The authors review their own work, which demonstrates, in both an animal model and cadavers, that the principles of oncologic resection can be duplicated in a laparoscopic procedure. Similar work done by other investigators [3,4] further supports this claim. It is therefore reasonable to offer laparoscopic colon resection for the treatment of resectable colon cancers, provided that patients are well-informed and counseled regarding the "newness" of the technique.

Even if we accept the need for a double-blind, randomized, prospective study, I do not think that it is ethical or appropriate to restrict the use of this procedure to only the larger institutions. Requiring participation in a randomized prospective doubleblinded study essentially achieves this result, since it is difficult for individual "community" surgeon to run this sort of study due to the lack of resources. With the given experience in laparoscopic colon surgery, I feel that many of these "community" surgeons have a high degree of expertise in the laparoscopic approach, and it would be a shame to deny their patients the benefits of this expertise. We cannot forget that the roots of the laparoscopic movement in general surgery are in the clinical community, not the academic centers. Most of the original work on laparoscopic colon surgery had its beginnings with the community surgeon.

Training and Credentialing More Important

The real problem posed by "unleashing" laparoscopic colon surgery for colorectal cancers is whether the general population of surgeons performing laparoscopic colon resections can, in fact, duplicate the principles of oncologic resection. I have no doubt that surgeons well-trained in laparoscopy can achieve this goal. Whether this is also true of the "average surgeon," who may not yet have developed the skills required to achieve a proper oncologic resection, is less clear. This issue will not be resolved by a double-blind clinical study, but rather, will be addressed more efficiently by careful attention to training and credentialing.
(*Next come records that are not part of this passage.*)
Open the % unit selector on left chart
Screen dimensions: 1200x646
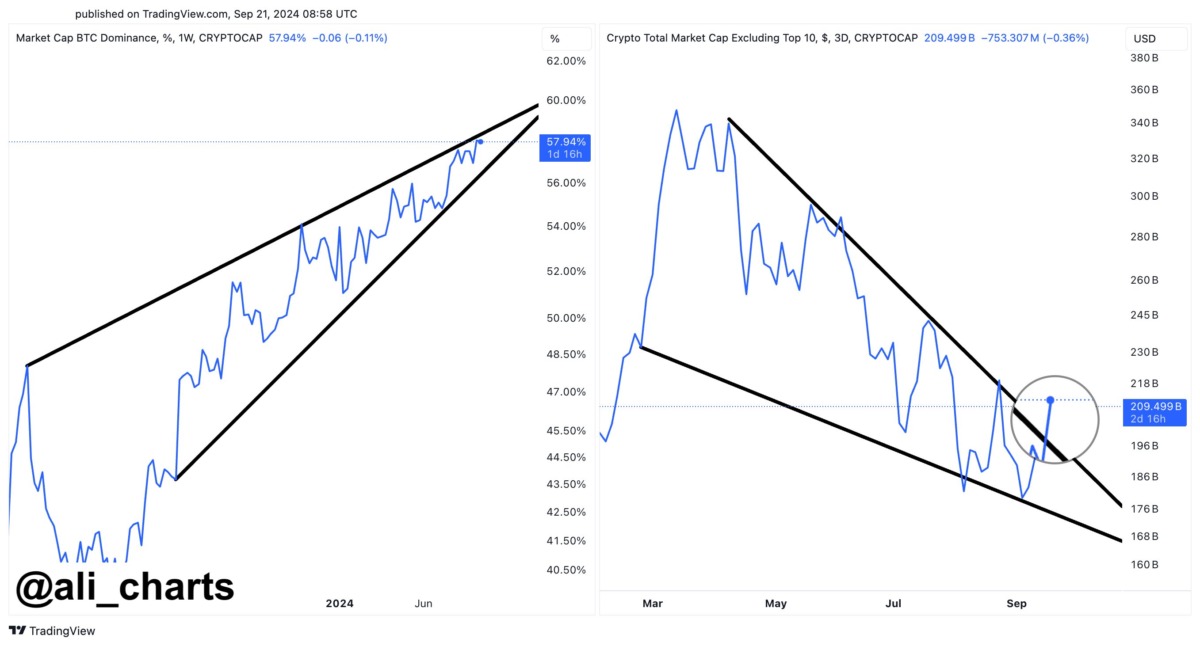(x=555, y=39)
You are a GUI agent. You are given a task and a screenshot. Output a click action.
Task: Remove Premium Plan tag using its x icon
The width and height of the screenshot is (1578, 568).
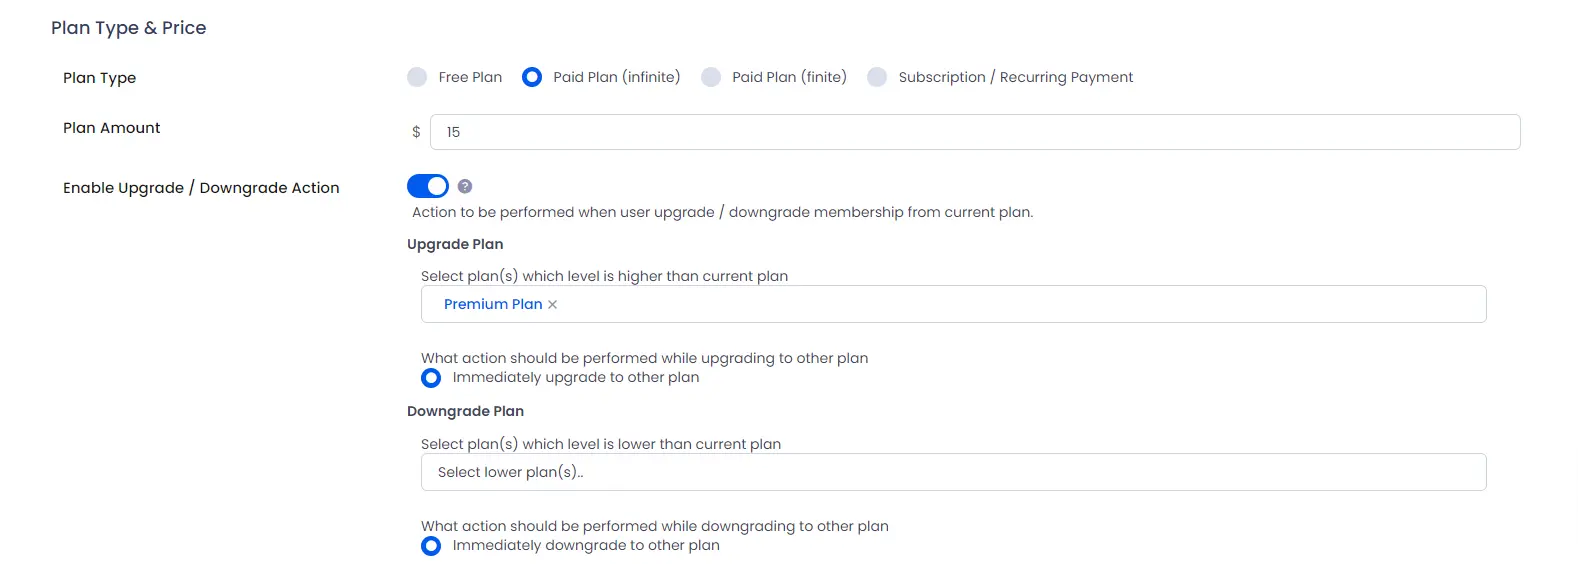point(552,304)
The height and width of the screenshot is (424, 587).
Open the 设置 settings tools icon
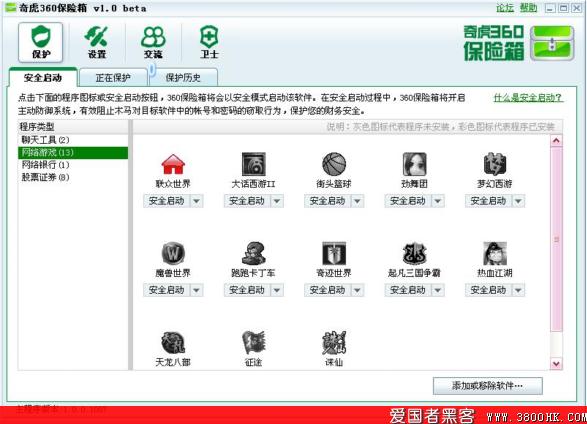[97, 42]
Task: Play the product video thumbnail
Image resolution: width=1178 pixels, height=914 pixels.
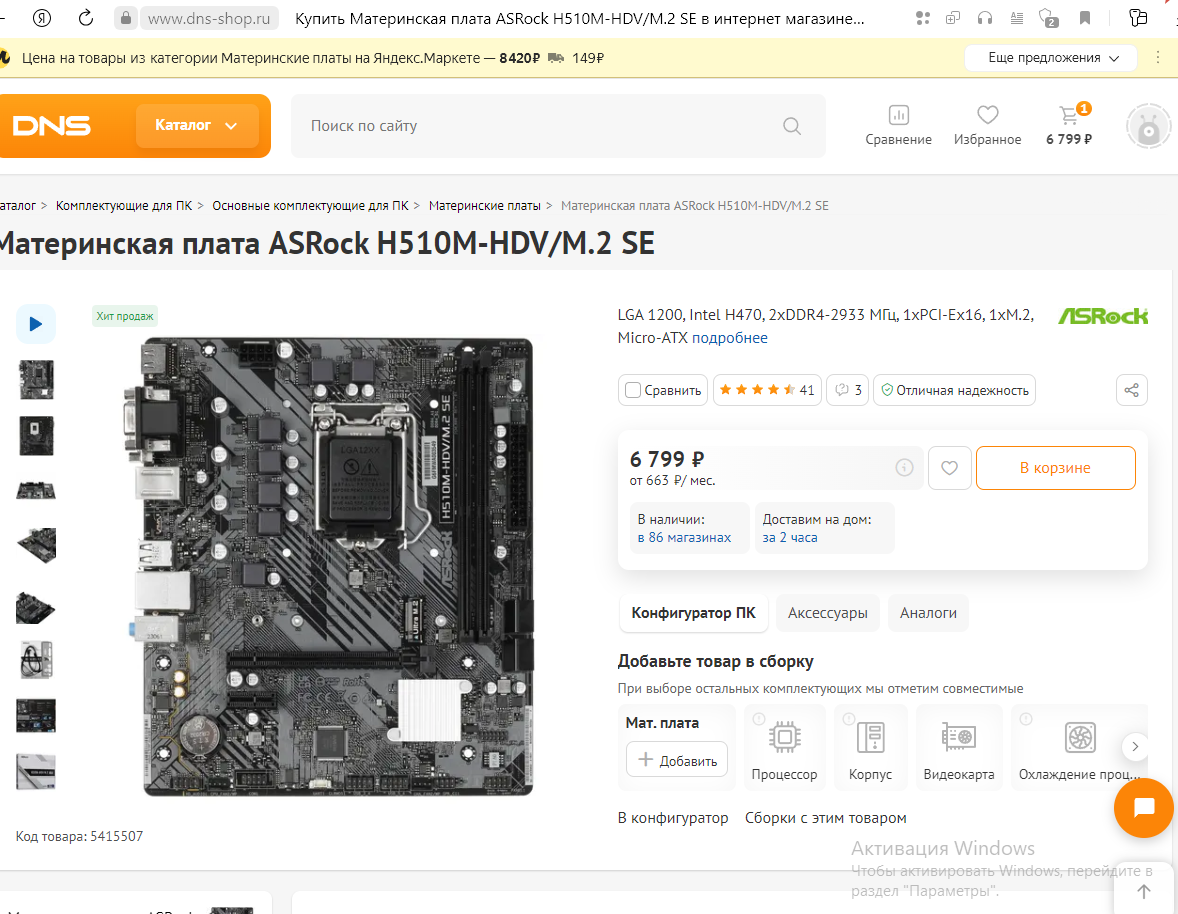Action: 36,324
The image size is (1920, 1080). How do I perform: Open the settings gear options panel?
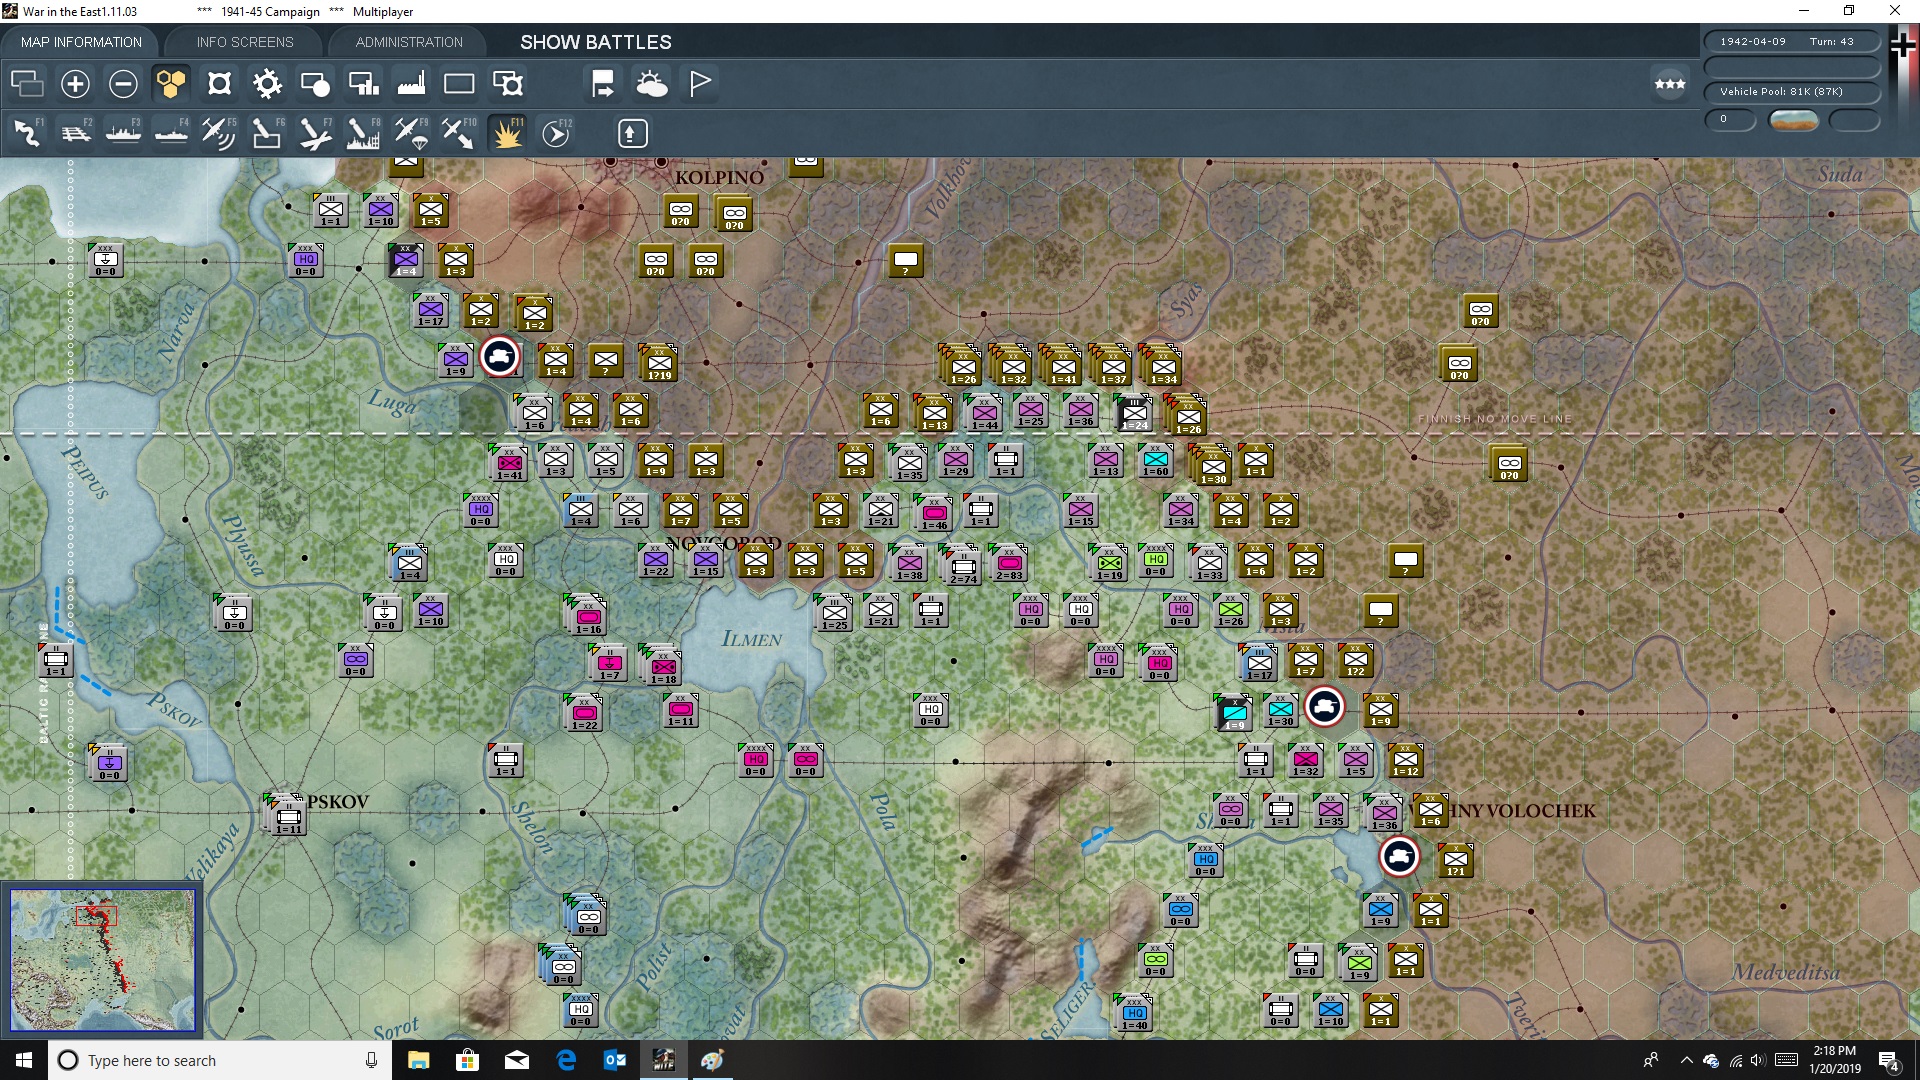(x=267, y=84)
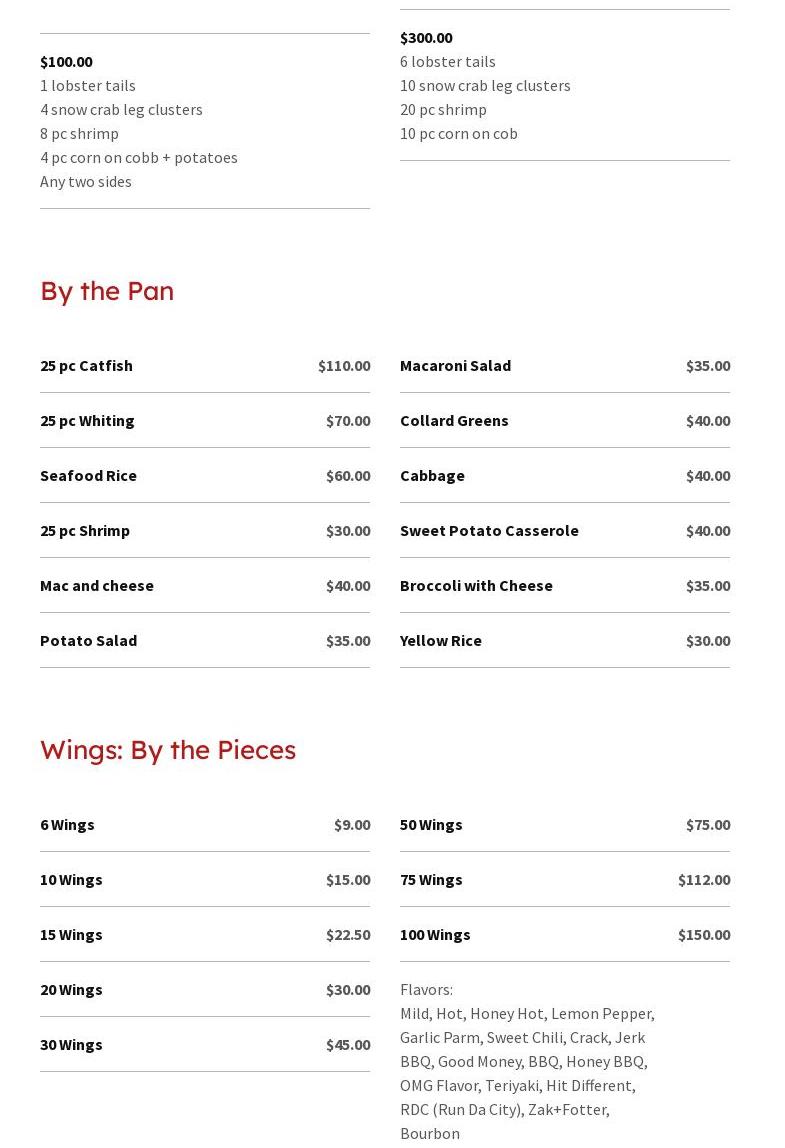Screen dimensions: 785x1148
Task: Click the $110.00 catfish price
Action: (344, 366)
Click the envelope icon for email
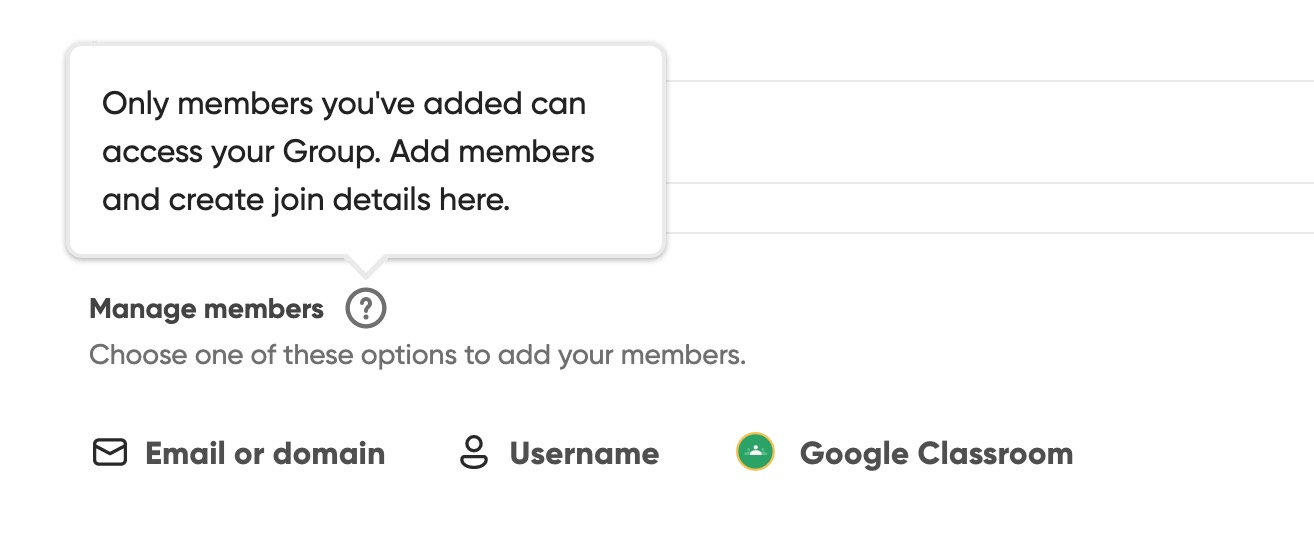The width and height of the screenshot is (1314, 552). [x=110, y=453]
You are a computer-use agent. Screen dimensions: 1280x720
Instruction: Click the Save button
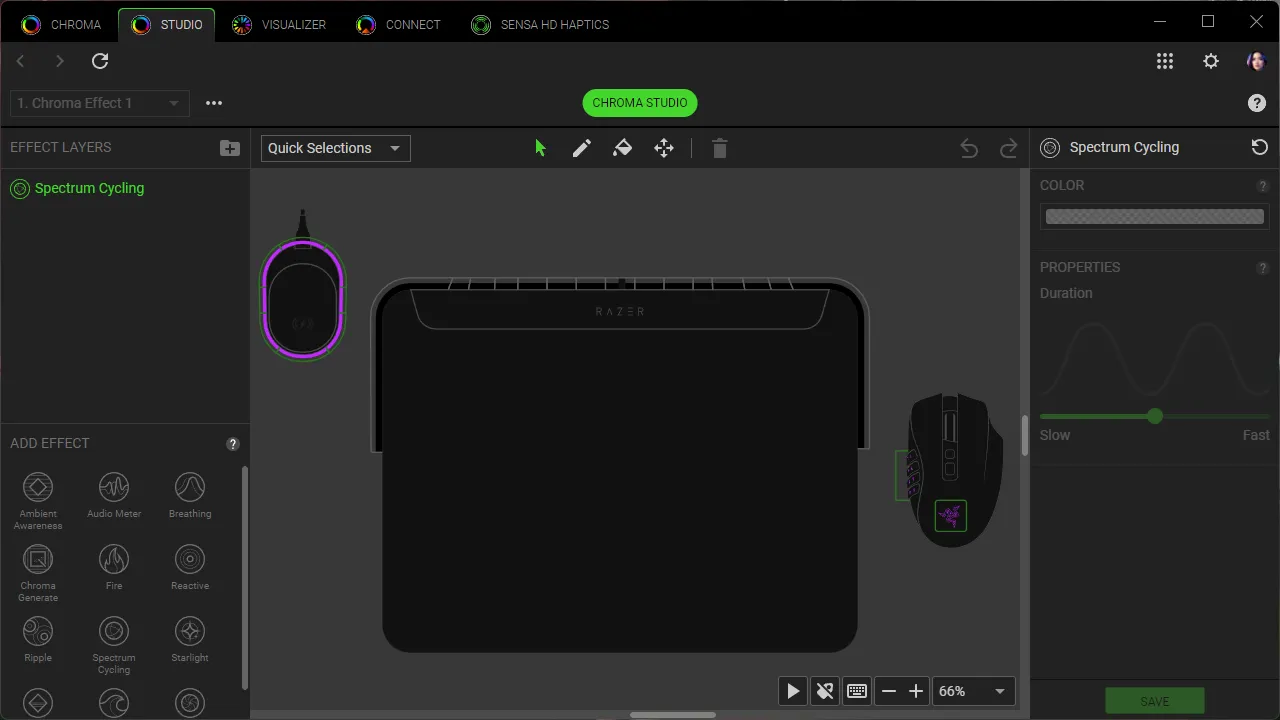(x=1155, y=701)
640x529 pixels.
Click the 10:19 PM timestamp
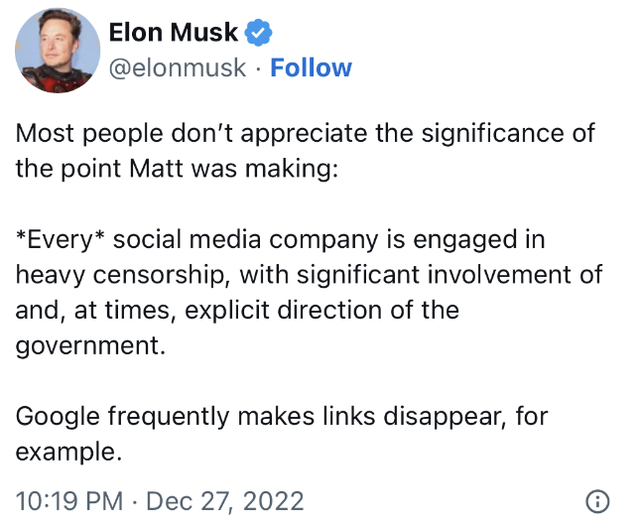[69, 500]
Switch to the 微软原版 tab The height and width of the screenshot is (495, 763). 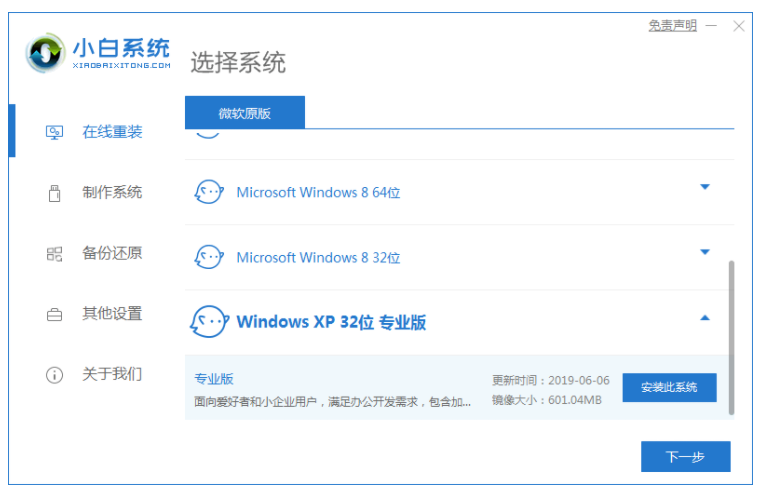point(245,113)
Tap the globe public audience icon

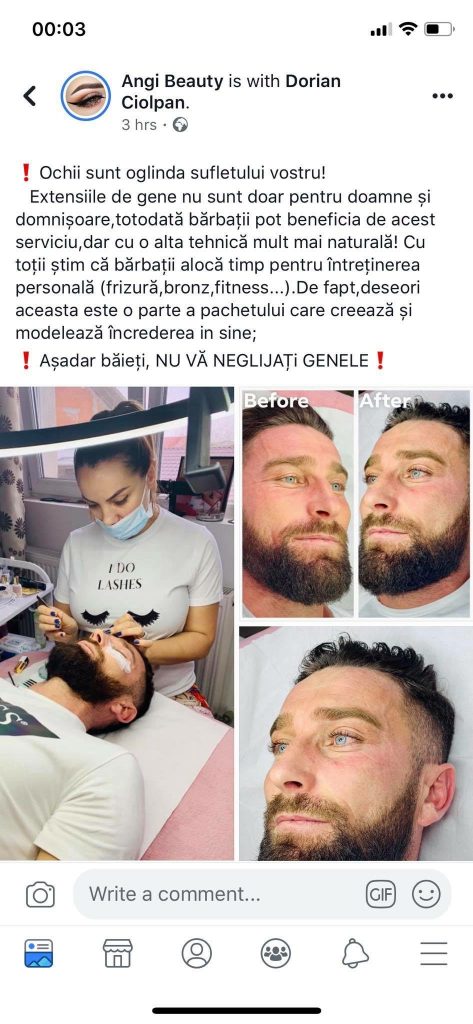pos(180,125)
Establishing a general registry (such as the one established by the American Society of Colon and Rectal Surgeons), to which all surgeons performing the technique of laparoscopic colon resection can contribute data, will yield far better information regarding who can or should be performing laparoscopic colon resection. The data generated by this registry can then be compared to historical data on open colon resection, and further answer questions regarding costs, operating room time, complications, and long-term results.

This is not to say that there is no value to a prospective, randomized, double-blind study. This form of study is still the ultimate scientific documentation. I just do not agree with Milsom and Hammerhofer's statement that laparoscopic resection for colon cancer needs to be limited to certain centers. If we were to follow this course of action, we might be unnecessarily delaying acceptance of a potentially useful therapy, as would have occurred had clinicians heeded a similar recommendation regarding laparoscopic cholecystectomy made a few years ago!

References

1. Cuschieri A, Berci G, McSherry C: Laparoscopic cholecystectomy. Am J Surg 159:273, 1990.

2. Neugebauer E, Troidl H, Spangenberger W, et al: Conventional versus laparoscopic cholecystectomy and the randomized controlled trial. Br J Surg 78(2):150-154, 1991.

3. Falk P, Thorson A, Beart R, et al: Laparoscopic colectomy: A critical appraisal. Dis Colon Rectum 36:28-34, 1993.

4. Jacobs M, Verdeja JC, Goldstein HS: Minimally invasive colon resection. Surg Laparosc Endosc 1:144-150, 1991.